Select the two key enzymes (aroF, pheA) in the phenylalanine production pathway of E. coli as the enzymes we wanted to design. The opto-controllable enzymes were linked with CRY2 protein via a linker designed by our software Phoebus. In particular, the CRY2 protein is a protein that undergoes oligomerization under light of 450 nm wavelength. The two opto-controllable enzymes were introduced into E. coli separately. After stable expression, we extracted and mixed them to observe the rate of product production. Oligomerization of CRY2 under 450nm light will increase the local enzyme concentration and increase the reaction rate, so the yield of the final end product should be increased in a period of time.

The experiment protocol was initially designed to introduce both enzymes into the same E. coli at the same time, but it was too complicated for us. So, we decided to extract proteins for in vitro experiments.

As no one in the team had experience to construct expression vectors, we encountered many operations and problems in the process of designing the experiment (e.g., selecting enzyme digestion sites, designing primers, etc.) that we did not know how to do. We solved this problem by consulting our advisors, professors, and collaborating with the experimental team.

Experiment 2: Light control of protein aggregation reflecting by GFP

We wanted to construct an opto-controllable GFP by linking the CRY2 protein to GFP, which was introduced into mammalian cells and incubated under 450nm light or no light conditions. After a period of time, fluorescence microscopy was carried out to observe the distribution of green fluorescence in the cells to reflect the aggregation of CRY2.

Our original experimental plan was to carry out this experiment in E. coli and we had done the experiment. However, we found that we could not get good results under the fluorescence microscope. The green fluorescence aggregation in E. coli cells was similar whether in the presence or absence of light. This may be due to the small size of E. coli cell and the resolution of the fluorescence microscope was not enough for us. During our observations we also found that the background noise was high and the results were untrusted. After consulting with advisor, we redesigned the protocol to complete this experiment in mammalian cells. We also collaborated with the experimental team during this process.

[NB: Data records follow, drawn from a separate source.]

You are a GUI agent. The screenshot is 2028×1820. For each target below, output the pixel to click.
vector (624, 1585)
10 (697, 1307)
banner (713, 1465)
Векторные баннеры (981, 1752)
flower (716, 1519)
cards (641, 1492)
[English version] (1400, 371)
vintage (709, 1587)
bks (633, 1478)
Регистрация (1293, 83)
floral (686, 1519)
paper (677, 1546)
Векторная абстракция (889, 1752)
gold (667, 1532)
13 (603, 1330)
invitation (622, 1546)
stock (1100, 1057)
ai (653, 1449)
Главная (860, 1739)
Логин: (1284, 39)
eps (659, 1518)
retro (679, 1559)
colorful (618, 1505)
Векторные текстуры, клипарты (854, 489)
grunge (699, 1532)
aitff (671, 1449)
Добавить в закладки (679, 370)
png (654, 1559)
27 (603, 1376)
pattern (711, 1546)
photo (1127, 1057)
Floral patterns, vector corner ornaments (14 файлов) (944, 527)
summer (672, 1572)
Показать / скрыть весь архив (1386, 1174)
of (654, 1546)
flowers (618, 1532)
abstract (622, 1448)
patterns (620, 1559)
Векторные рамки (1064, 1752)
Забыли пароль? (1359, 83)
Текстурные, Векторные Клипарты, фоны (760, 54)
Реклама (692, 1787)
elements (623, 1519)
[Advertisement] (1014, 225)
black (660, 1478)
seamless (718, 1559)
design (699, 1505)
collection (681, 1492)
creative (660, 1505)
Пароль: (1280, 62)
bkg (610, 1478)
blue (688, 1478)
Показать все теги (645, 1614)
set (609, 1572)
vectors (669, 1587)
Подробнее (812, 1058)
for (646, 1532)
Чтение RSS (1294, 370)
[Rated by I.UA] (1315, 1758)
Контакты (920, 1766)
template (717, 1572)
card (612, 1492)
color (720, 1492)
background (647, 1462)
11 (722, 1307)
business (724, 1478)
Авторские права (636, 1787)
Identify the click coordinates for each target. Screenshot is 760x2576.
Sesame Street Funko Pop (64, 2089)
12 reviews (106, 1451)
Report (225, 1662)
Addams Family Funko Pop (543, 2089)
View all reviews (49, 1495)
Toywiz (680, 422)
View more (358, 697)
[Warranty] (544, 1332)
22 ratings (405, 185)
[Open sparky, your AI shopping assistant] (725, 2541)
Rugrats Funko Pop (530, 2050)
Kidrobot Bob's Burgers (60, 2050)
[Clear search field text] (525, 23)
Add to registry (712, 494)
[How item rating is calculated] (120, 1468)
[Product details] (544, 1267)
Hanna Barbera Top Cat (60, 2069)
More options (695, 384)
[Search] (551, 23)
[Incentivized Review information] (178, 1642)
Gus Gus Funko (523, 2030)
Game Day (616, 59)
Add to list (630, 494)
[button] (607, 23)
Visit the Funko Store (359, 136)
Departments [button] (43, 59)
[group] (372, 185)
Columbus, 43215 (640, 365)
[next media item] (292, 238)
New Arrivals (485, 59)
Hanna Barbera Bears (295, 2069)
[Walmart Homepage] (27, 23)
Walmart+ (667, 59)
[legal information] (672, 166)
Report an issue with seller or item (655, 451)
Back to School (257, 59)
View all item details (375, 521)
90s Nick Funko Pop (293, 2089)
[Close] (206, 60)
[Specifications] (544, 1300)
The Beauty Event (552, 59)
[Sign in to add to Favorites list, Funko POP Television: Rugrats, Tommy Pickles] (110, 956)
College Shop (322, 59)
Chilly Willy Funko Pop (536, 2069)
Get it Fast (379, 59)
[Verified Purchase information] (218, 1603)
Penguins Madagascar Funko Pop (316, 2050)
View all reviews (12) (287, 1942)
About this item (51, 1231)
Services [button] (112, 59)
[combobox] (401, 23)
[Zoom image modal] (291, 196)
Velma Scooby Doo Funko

In the future, we will continue to collect new photoswitch information to improve the photoswitch database, so as to provide users with more design options. If there is any problem with the database information and algorithm in the software or there is room for improvement, we will also debug and update it in time. We will still do our best to promote our software to more researchers. We hope that our software will bring convenience and value to synthetic biology research and production.